- Interactive map of Gasota
- Country: India
- State: Himachal Pradesh
- District: Hamirpur
- Time zone: UTC+5:30 (IST)
- Postal Index Number: 177001

= Gasota =

Gasota is a village located in the north Indian state of Himachal Pradesh, in the Hamirpur district. It is known for its ancient temple dedicated to the Hindu deity Shiva. other prominent villages nearby are Lambloo and Baroha. According to a 2011 census, there are 541 residents.
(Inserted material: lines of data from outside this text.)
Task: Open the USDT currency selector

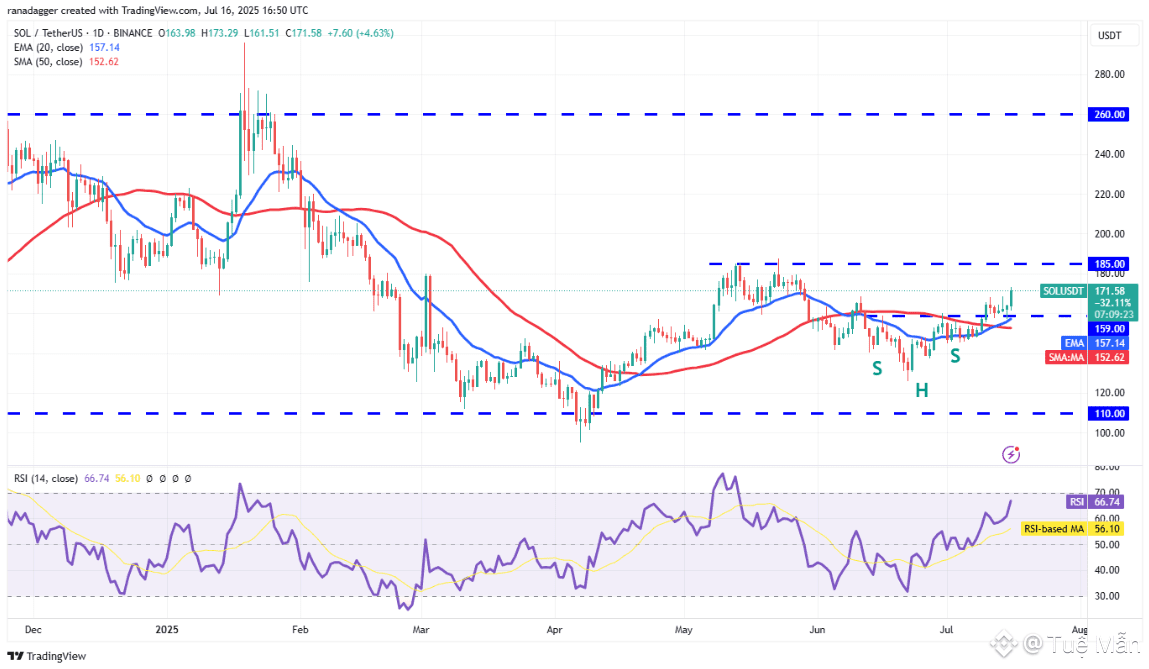Action: pyautogui.click(x=1109, y=35)
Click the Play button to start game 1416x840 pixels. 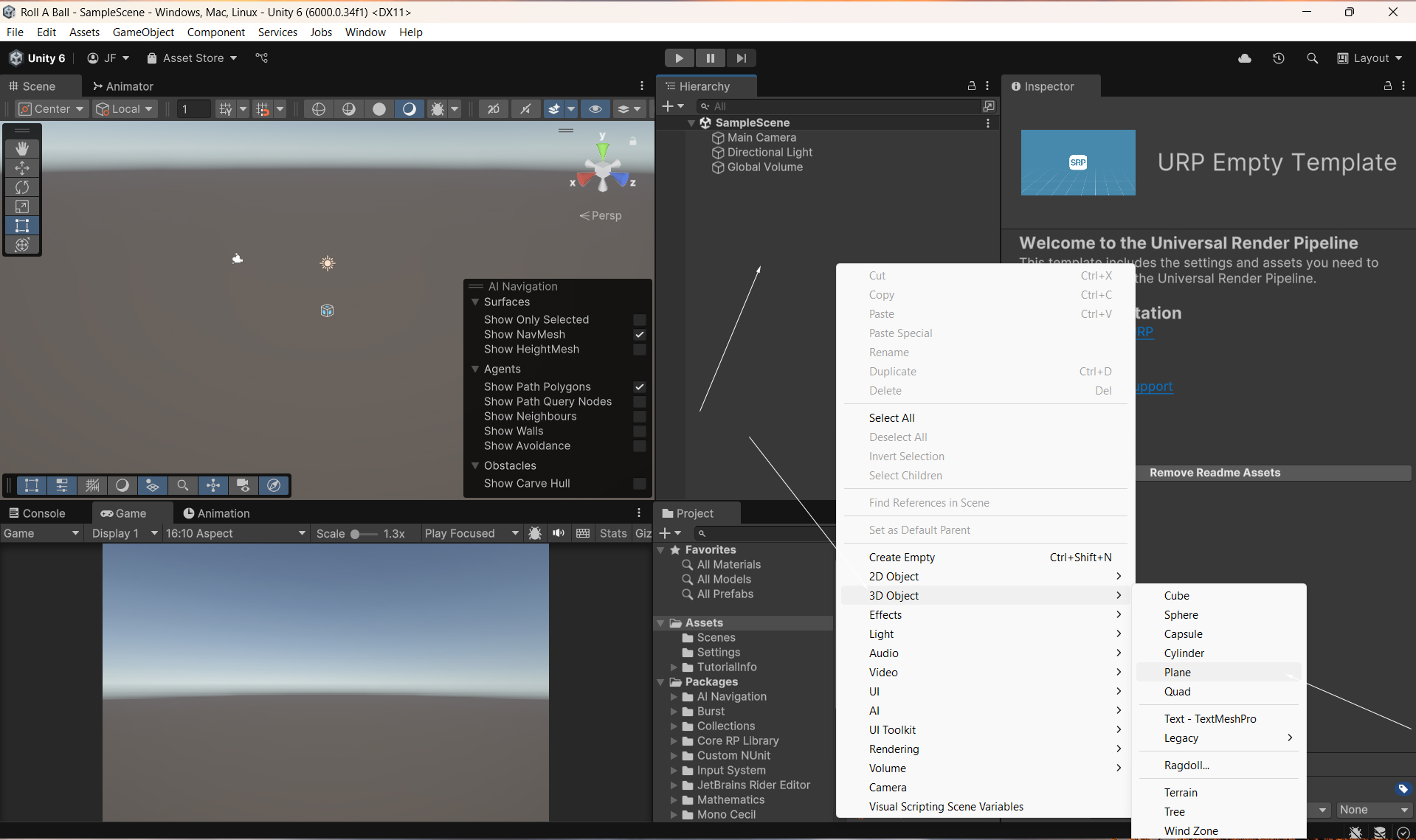click(x=679, y=58)
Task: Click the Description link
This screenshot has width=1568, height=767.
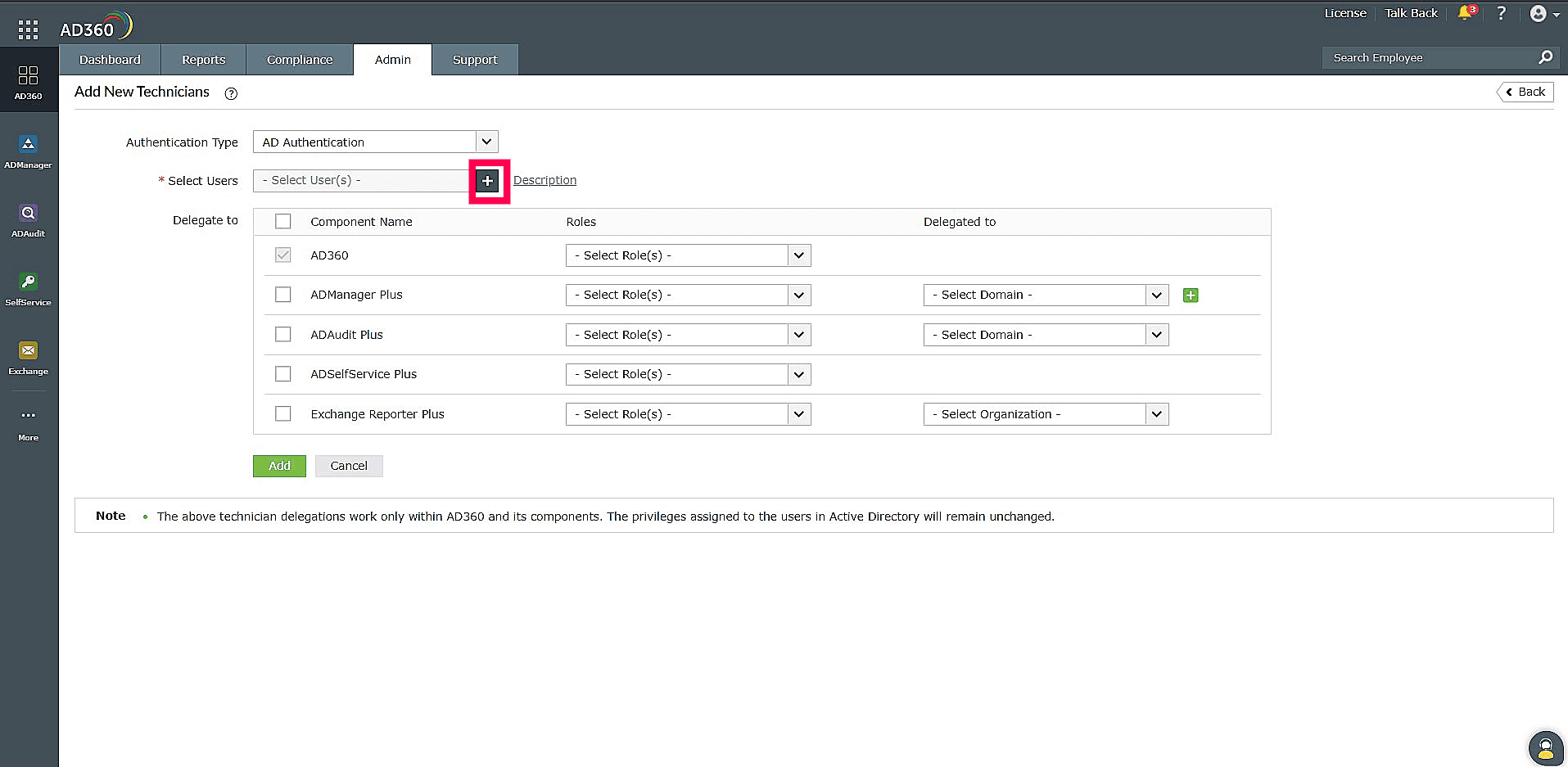Action: click(545, 180)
The temple dedicated to Lord Shiva which is around nine kilometres from Hamirpur city. This temple is believed to be more than 400 years old. As per a legend, a farmer was ploughing his field in Gasota and suddenly his plough collided with a large stone which was later found to be a Shiva lingum. Then as the Lingam was very huge to be moved to another place, Shiva temple was constructed in the very place itself which is now known as Gasota Mahadev temple. A lot of devotees visit the temple throughout the year particularly during Shivaratri. The temple has a very pleasing location as it is stands between two rivulets which further enhance the overall beauty of the temple. Gasota Mahadev temple is also very popular for a week long ‘Cattle fair’ that is organised every year on the first Monday of Jayeshtha Mahina (Month) which usually comes on mid of May. This fair has both religious and commercial significance as a lot of people from Himachal Pradesh and nearby states come here during this fair to take blessings from Lord Shiva and for cattle trading.